| Dataset entries |

= Beginning of Section =

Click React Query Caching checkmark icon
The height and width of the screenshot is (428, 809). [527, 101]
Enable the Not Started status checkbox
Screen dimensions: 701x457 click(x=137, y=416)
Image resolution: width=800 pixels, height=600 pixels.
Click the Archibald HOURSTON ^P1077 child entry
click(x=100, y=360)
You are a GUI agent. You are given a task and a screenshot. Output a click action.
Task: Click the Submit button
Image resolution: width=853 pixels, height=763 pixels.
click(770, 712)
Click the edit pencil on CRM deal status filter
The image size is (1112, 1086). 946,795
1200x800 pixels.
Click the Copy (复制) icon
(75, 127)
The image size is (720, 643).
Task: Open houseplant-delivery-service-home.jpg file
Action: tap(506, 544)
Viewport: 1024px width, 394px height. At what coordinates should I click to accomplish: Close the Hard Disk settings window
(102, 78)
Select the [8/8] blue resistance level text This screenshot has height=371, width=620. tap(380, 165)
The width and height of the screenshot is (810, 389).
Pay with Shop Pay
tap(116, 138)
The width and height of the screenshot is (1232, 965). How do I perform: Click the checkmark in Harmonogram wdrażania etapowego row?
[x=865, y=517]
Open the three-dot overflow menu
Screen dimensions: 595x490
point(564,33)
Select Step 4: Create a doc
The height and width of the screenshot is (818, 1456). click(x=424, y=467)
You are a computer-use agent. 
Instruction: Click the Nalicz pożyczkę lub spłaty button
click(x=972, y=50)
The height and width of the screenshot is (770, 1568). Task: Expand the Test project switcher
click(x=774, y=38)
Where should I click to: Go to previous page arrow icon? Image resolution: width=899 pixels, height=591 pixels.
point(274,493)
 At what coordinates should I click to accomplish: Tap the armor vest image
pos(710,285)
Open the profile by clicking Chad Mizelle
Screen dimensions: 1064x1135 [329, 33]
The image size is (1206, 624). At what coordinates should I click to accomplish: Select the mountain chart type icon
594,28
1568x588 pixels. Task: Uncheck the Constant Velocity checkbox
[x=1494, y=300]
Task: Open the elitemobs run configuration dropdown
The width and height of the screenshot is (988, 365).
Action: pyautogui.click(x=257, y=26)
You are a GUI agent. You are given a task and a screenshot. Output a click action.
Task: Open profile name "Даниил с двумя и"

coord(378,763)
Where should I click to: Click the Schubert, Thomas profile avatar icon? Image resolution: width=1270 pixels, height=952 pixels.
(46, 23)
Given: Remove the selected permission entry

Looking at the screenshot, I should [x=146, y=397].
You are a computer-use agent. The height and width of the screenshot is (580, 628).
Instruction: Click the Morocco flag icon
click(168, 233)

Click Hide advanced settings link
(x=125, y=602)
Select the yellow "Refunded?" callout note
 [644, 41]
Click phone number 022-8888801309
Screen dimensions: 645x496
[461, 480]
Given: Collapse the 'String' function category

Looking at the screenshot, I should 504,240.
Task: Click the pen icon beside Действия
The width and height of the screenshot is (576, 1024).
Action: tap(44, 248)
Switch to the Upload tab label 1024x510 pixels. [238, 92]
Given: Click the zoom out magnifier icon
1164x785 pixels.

= End of Section =

| What the exercise asks |
From the data above, how many lines contain the word "computer"? Give the number alone.

| Result below |
2